- TEXT UNDER STUDY
^^^^

Inside Iowa State
Aug. 29, 1997
Ag college seeks new standard of excellence
by Steve Jones
Iowa State's $300 million capital campaign, Campaign Destiny: To Become the Best, couldn't be more appropriately named for the College of Agriculture. The already-strong college will benefit from new or expanded programs, increased scholarship opportunities and much-needed construction projects.
"Campaign Destiny will have a major impact on the College of Agriculture," said David Topel, college dean. "The funds will provide our faculty and students many new opportunities to excel."
Just over half of the college's $67.6 million campaign goal was reached with a single gift. In September, President Martin Jischke announced a $34 million estate gift to the college from anonymous, long-time ISU supporters. The donation is the largest in the history of higher education in Iowa and thought to be the largest ever to a college of agriculture.
The bulk of the donation will go into an endowment to fund academic chairs, professorships, graduate fellowships, undergraduate scholarships, and research and teaching grants, Topel explained.
"Agriculture is one of the foundations of the land-grant movement," Jischke said. "This gift will help Iowa State build the best college of agriculture at any land-grant university in the United States, if not the world."
Nearly $45 million has been raised to date by the college during the campaign that ends in 2000.
College officials are approaching a $3.5 million goal for animal science facilities. The funds will supplement a $15 million Iowa Legislature appropriation for a 74,400-square- foot addition to Kildee Hall and the Meat Laboratory. The project, which includes renovation of several Kildee laboratories, will be completed next year.
The addition is needed badly, said Dennis Marple, head of animal science. Faculty have been unable to apply for some research grants because current laboratories are outdated.
"We're severely limited in some areas, such as food safety research with contagious pathogens," Marple said. "The private fund raising is very important to this project."
One construction project already is complete. Donors provided $650,000 for an addition and remodeling project at the Seed Science Center. The project included a high-tech training facility that serves both ISU students and seed industry clients.
Roy and Bobbi Reiman, Greendale, Wis., gave another gift to expand the Reiman Gardens and contribute to a maintenance endowment.
College officials want to raise $18 million to construct a new building to house the Center for Agricultural and Rural Development. CARD is an internationally known public policy research institute that provides decision makers with economic analyses in areas such as agriculture, international trade and rural development.
Other campaign goals include three endowed academic chairs in agricultural economics and one each in sustainable agriculture and rural sociology. Also planned are a starch research facility at the Center for Crops Utilization Research, an endowment for an annual biochemistry and biophysics symposium and two new entomology education programs focusing on the environment.

^^^^

- GIVEN RECORDS
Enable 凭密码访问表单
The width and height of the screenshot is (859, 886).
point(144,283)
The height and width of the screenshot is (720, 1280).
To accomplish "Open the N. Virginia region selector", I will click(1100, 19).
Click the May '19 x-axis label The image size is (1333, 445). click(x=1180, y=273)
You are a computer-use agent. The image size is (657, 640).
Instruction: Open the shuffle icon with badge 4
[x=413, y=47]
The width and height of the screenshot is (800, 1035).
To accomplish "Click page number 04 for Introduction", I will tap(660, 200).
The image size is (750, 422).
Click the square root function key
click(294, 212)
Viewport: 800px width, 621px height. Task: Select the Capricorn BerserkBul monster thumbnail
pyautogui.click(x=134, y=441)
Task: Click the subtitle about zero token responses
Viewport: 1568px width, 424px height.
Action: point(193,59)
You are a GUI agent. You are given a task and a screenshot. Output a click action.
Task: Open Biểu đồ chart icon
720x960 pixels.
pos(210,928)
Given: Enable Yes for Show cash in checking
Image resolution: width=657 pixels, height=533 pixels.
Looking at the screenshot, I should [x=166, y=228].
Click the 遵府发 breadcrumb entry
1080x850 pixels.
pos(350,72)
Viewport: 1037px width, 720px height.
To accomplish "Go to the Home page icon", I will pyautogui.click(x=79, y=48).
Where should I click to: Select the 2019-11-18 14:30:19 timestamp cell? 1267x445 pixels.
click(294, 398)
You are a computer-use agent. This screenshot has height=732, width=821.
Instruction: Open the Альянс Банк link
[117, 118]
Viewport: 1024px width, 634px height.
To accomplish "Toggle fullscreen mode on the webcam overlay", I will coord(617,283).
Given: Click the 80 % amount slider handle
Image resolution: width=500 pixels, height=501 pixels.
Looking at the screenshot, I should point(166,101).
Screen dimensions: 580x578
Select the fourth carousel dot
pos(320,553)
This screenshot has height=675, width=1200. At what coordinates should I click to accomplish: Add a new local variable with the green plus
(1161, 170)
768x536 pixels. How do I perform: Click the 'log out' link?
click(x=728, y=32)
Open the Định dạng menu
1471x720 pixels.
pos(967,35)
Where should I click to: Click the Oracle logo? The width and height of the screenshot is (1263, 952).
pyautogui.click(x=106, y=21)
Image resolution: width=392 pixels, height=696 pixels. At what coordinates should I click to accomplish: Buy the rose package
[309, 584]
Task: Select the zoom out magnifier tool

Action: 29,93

^^^^

- TASK A
In the Iowa State agriculture article, how large was the estate gift that President Martin Jischke announced in September?
- TASK B
Retype everything in the Iowa State agriculture article from "College officials are" down to "laboratories are outdated.".
Rely only on the Iowa State agriculture article when responding.

- RESULT A
$34 million.

- RESULT B
College officials are approaching a $3.5 million goal for animal science facilities. The funds will supplement a $15 million Iowa Legislature appropriation for a 74,400-square- foot addition to Kildee Hall and the Meat Laboratory. The project, which includes renovation of several Kildee laboratories, will be completed next year.
The addition is needed badly, said Dennis Marple, head of animal science. Faculty have been unable to apply for some research grants because current laboratories are outdated.